The firm’s mission is to bridge the gap between deep technical knowledge and the business realities of deploying AI systems. By offering detailed, model-based analyses of accelerators, datacenter buildouts, total cost of ownership (TCO) forecasts, and production trends, SemiAnalysis provides a foundation for strategic decision-making in an industry driven by constant innovation.
What distinguishes SemiAnalysis is its commitment to rigorous, data-driven evaluation. Its proprietary tools, including ClusterMAX and cloud TCO models, are based on granular, bottom-up datasets. This depth of analysis has earned it the trust of major players in the industry, including Nvidia, AMD, Oracle, and CoreWeave, which rely on the insights for benchmarking and infrastructure planning.
Beyond the data, SemiAnalysis also emphasizes accessibility. The content is designed to be valuable to both technical experts and business stakeholders, ensuring that insights are not only accurate but also actionable across different roles. In doing so, they help engineers, investors, and operators alike navigate the complex, high-stakes world of AI hardware with greater clarity and confidence.
An example excerpted from SemiAnalysis website is captured in the graph in Figure 3. It maps throughput per GPU versus E2E latency of five accelerators (AMD MI300X and MI325X; Nvidia H100, H200, and H200-TRT) processing Llama 405B workload.
To quote the website, “The graph shows that serving large dense models is AMD GPUs’ strong suit.
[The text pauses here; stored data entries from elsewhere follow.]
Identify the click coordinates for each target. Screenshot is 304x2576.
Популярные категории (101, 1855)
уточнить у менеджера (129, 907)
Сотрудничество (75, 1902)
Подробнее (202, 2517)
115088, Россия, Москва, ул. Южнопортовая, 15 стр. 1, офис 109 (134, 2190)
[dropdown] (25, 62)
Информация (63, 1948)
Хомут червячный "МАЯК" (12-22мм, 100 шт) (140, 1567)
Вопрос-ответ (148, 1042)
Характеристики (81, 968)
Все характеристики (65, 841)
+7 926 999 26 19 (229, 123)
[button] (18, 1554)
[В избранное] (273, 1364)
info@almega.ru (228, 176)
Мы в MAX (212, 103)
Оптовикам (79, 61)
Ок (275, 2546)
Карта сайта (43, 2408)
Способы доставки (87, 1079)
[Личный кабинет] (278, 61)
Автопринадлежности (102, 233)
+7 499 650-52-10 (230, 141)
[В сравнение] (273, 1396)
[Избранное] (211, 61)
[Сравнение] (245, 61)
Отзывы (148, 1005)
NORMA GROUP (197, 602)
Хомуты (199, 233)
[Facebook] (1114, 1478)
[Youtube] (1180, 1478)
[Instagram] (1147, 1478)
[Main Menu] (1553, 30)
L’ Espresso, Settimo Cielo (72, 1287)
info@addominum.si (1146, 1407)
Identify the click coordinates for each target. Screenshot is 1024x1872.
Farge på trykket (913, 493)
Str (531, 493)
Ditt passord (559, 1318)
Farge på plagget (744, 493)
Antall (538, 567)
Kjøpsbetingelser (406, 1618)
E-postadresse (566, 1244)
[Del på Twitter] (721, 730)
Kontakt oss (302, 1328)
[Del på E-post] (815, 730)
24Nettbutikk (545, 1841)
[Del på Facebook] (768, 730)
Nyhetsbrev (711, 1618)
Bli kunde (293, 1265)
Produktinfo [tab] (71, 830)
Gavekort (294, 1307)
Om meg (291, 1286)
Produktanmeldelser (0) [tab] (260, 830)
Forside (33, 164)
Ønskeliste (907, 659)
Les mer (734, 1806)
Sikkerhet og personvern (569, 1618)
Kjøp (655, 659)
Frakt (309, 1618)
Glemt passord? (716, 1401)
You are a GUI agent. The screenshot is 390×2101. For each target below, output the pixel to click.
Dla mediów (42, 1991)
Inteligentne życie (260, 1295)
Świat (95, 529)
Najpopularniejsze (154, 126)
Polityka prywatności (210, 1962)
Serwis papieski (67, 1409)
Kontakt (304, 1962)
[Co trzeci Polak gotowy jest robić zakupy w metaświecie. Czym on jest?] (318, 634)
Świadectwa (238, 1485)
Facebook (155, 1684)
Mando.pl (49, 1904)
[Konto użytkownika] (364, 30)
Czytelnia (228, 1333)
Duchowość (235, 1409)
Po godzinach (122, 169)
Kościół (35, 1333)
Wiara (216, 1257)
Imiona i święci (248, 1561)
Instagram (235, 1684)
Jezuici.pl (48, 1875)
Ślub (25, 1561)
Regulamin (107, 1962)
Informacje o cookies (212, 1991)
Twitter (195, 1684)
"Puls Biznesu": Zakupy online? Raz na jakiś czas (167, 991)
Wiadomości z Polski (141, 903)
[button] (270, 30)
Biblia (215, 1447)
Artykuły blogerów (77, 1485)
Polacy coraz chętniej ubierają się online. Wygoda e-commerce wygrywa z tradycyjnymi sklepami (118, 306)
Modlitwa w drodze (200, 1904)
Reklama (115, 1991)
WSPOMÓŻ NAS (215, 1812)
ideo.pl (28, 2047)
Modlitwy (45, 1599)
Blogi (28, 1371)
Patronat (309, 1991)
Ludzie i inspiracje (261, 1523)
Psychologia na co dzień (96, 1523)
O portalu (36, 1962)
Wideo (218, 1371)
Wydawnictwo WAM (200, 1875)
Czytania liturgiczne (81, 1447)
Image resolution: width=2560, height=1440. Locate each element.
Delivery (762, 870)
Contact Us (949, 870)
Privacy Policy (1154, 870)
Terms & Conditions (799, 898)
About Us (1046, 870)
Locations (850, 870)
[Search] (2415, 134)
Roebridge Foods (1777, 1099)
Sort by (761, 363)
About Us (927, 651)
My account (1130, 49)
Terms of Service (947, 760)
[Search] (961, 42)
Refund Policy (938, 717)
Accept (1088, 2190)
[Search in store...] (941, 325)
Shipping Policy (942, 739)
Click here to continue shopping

Specifically, the MI325X seems to crush the competition across all latency scenarios, and the MI300X even outperforms the H200 with vLLM at around the 250-second latency mark. On the other hand, the H100 plateaus at around 350 tokens per second, and the H200 with vLLM at 600 tokens per second. The H200 with TensorRT-LLM reigns supreme, significantly outperforming all the other configurations after the 50-second latency mark.”
Running large dense models for summarization-like workloads is still memory-bound, despite the workload being prefill-heavy, and we can see the effects from the graph.
As AI continues to expand into every sector, the tools we use to measure system performance must keep pace. SemiAnalysis is leading this shift with complementary benchmarking approaches that go beyond the narrow focus of traditional tests.